Looks like a good start! It's a small nit, but let's change the feature name to iter_matches because iter is somewhat ambiguous and may conflict with other types of iteration we may do in the future.

Let me know if you have any other questions :+1:

I'll create a PR for discussing further details, sounds good?

Yep, I'd actually prefer it that way because it's easier to comment and review :smile: :+1:

I also need this functionality

Hi all, I'm also looking to use something like this. I'd like to process my args in a functional fashion. The PR, however, seems to have died a death. Given that 3.0 is on the horizon how much of a bad idea is it for me to just use matches.args.iter() in 2.x? Also, will this make it into 3.0?

PS, I don't need ordering.

@bradwood Not as bad as you'd think: 2.x branch is frozen. I'd be really surprised if we change something regarding publicity of those fields because there is plenty of code out there relying on those, ugh. So, if you aren't planning on switching to 3.0 and you're OK with the fact that every time you use private API god kills a kitten, you can do that, yes.

Beware: those will be truly private in 3.0.

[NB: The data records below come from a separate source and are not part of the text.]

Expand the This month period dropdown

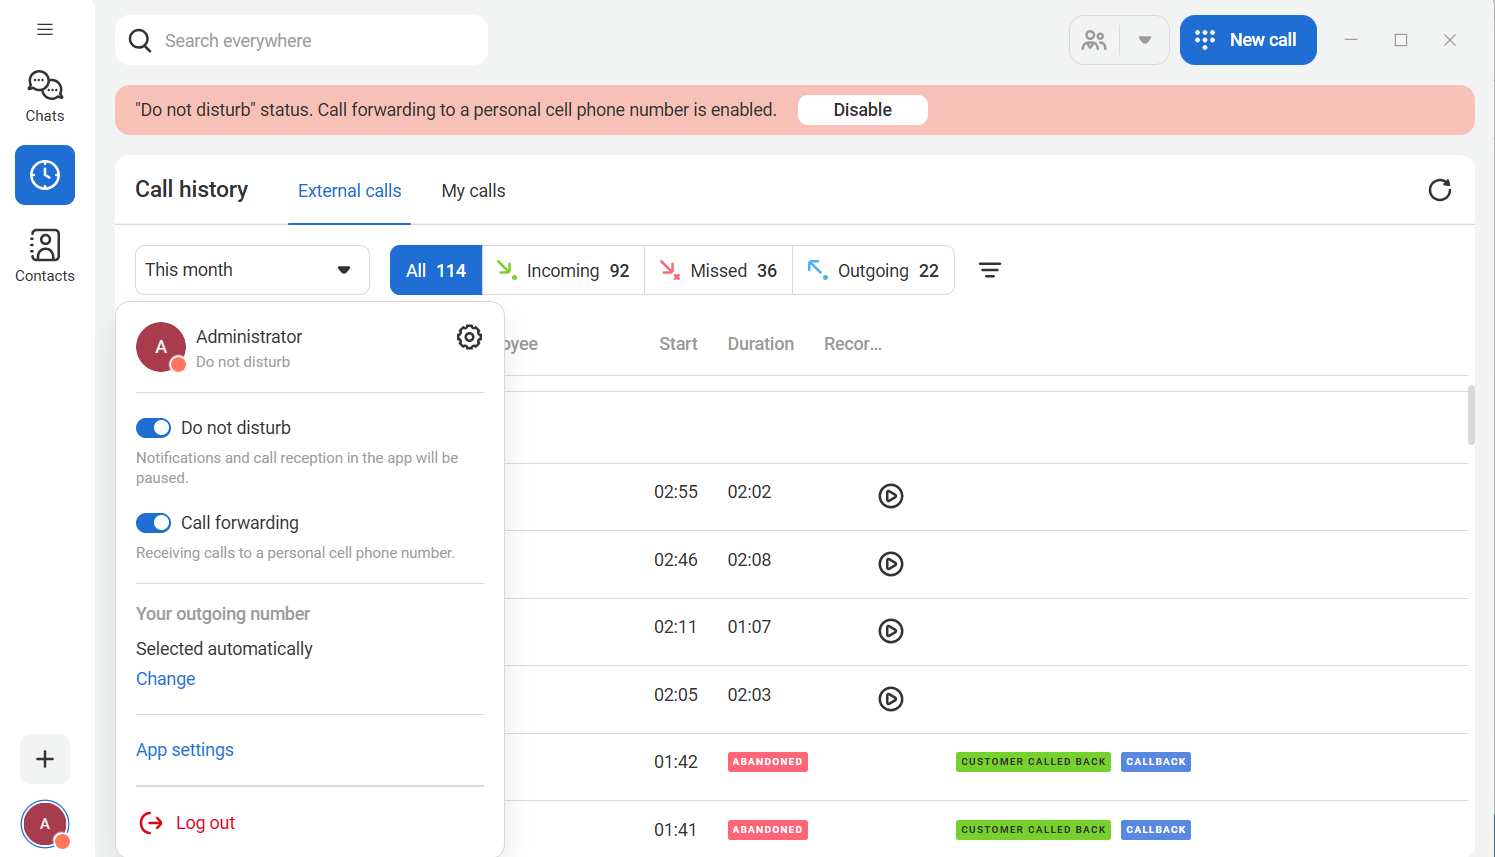252,270
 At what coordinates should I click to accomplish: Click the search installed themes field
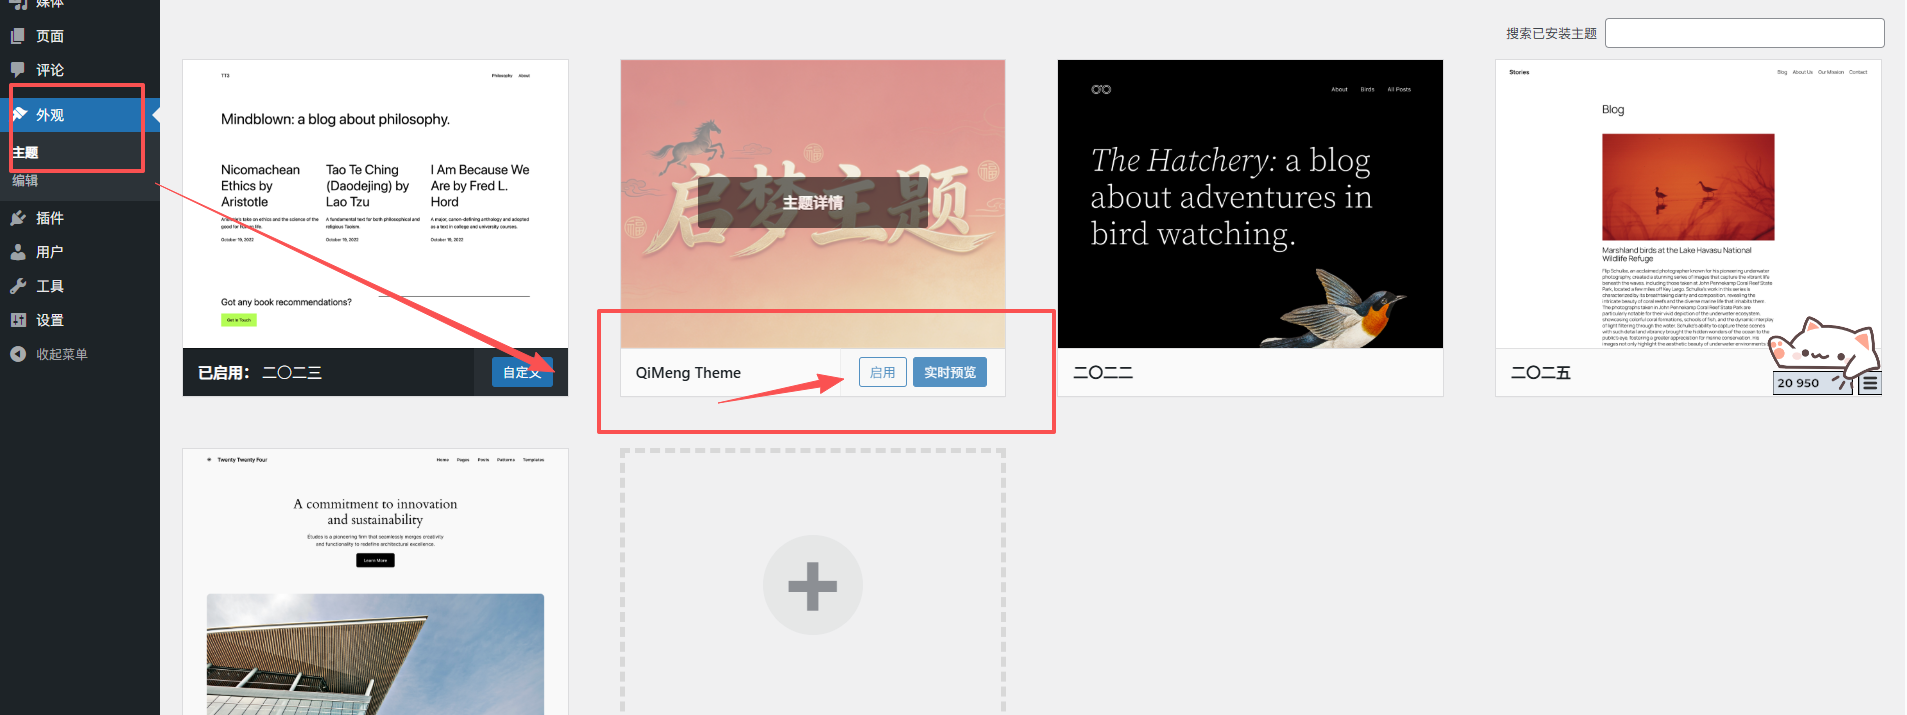click(x=1744, y=33)
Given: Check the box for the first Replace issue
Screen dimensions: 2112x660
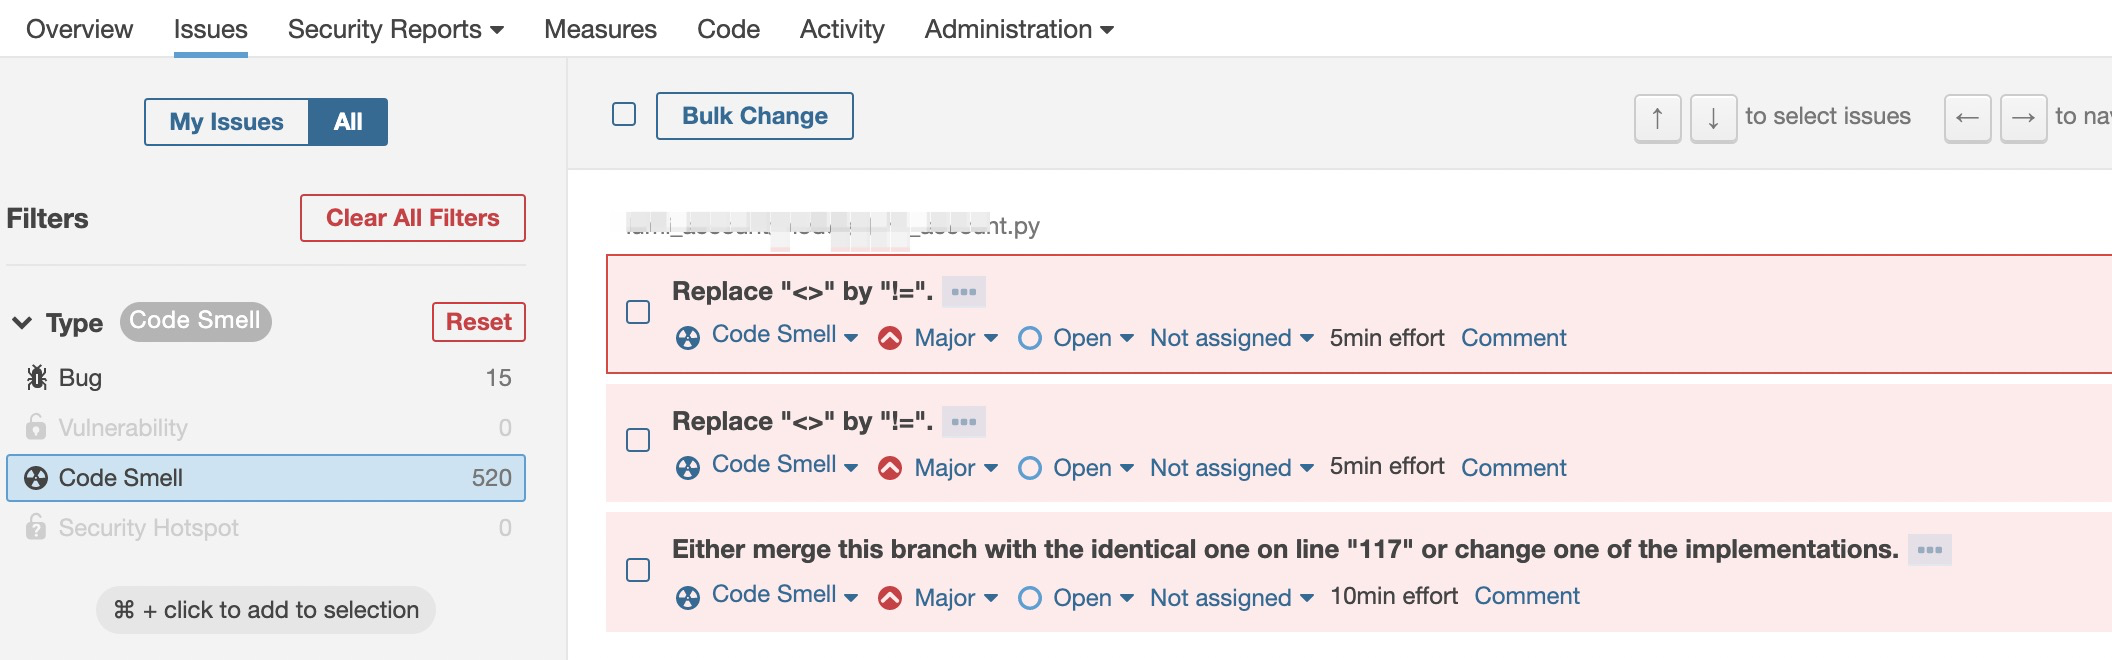Looking at the screenshot, I should 638,312.
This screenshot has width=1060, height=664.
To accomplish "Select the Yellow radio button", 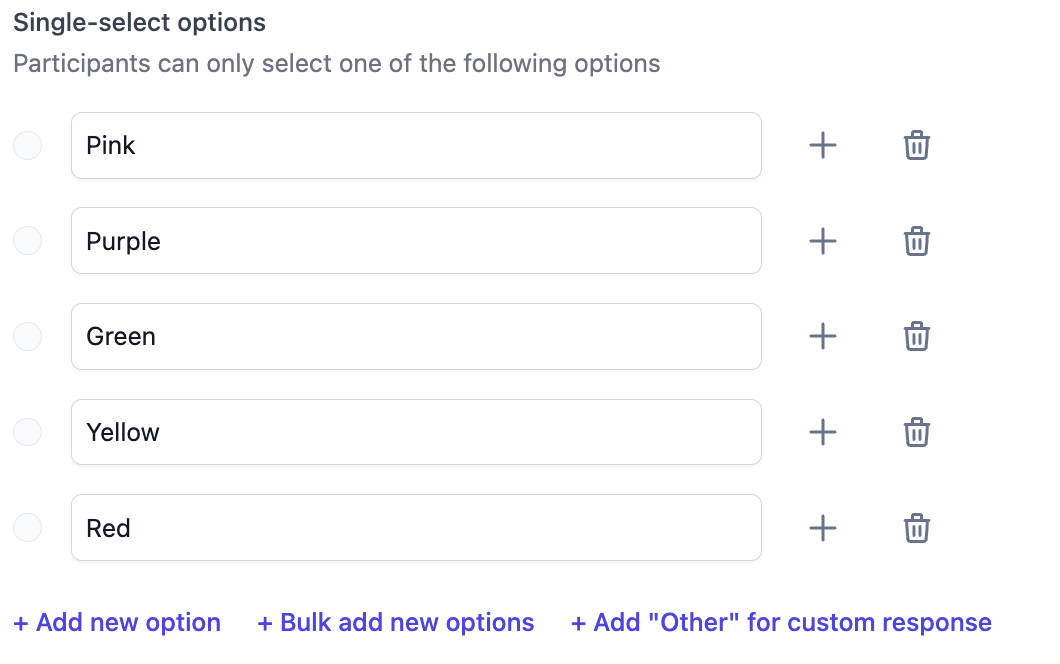I will point(28,432).
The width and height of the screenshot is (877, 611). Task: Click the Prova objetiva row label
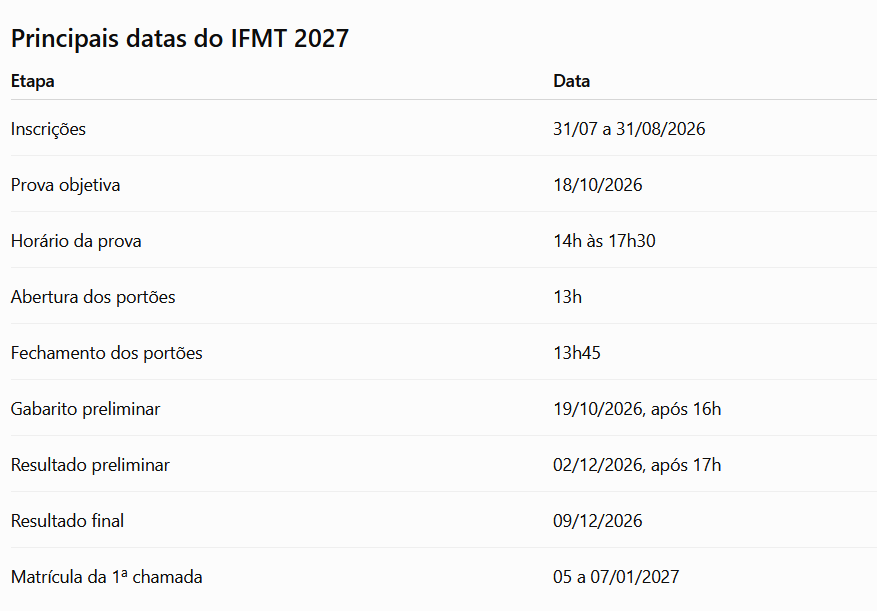(65, 185)
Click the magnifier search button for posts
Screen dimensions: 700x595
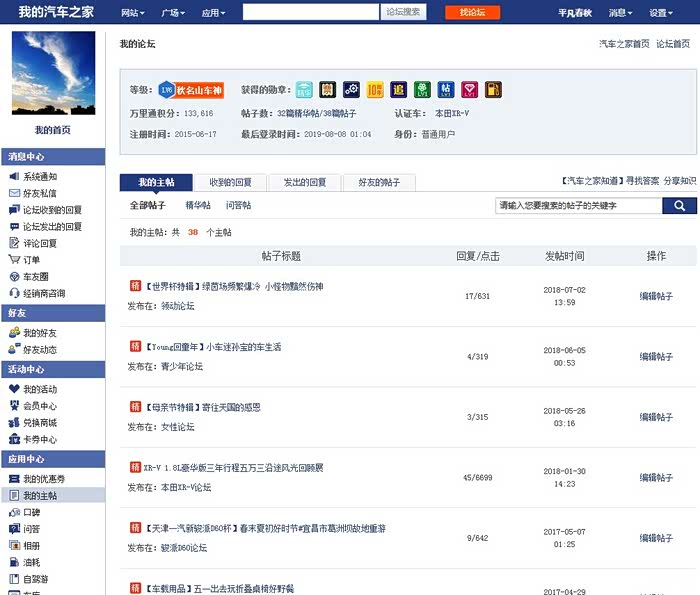[x=679, y=206]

I suspect it won't make it into 3.0. The main question is: what are you going to iterate through? You can't have &Arg from ArgMatches because it stores Ids, basically a hash of those. On doesn't simply restore the Arg from the hash.

i am trying to call map() on each arg I find to invoke the appropriate handler function based on the argument passed...

And, as regards the kittens, I'm cool with that! :)

clap has Arg::validator that is called on every _value_ passed in. And of course, you can always iterate over std::env::args() and map it as you please; you don't really need clap for that.

I think I can see a certain use case for this where people want to do dependency injection pattern for evaluating their args.

[I] am trying to call map() on each arg I find to invoke the appropriate handler function based on the argument passed...

For a while I was floating around the idea of adding filter/map capabilities to arguments themselves, in a similar manner to the current validator. In essence it's just a chance for people to call a function when a particular argument/value is used and do something with its value persistently. Some use cases were, "I want my CLI to accept options yes|no but I want the value held my context struct to be some concrete type."

But others also wanted more a "handler" type functionality (which is something some python libraries offer). This can be done already by (hackily) using the validator functionality.

Currently, the mapping of values can be done pretty easily after the parsing in user code manually, but not during parsing.

I'm not 100% sure where I fall on the thinking of this one though, as is the added complexity and public API space worth the small benefit of doing something at parse time instead of manually afterwards?

Also perhaps more importantly, have users thought through what happens if a particular map/filter/handler whatever we'd call it has side affects, but parsing ultimately fails? Maybe that's just a, "hey probably best you don't have side affects, but if you do be aware it can have XYZ consequences." I mean you can already (mis)use the validators for handlers, so I'd be less inclined to include that functionality.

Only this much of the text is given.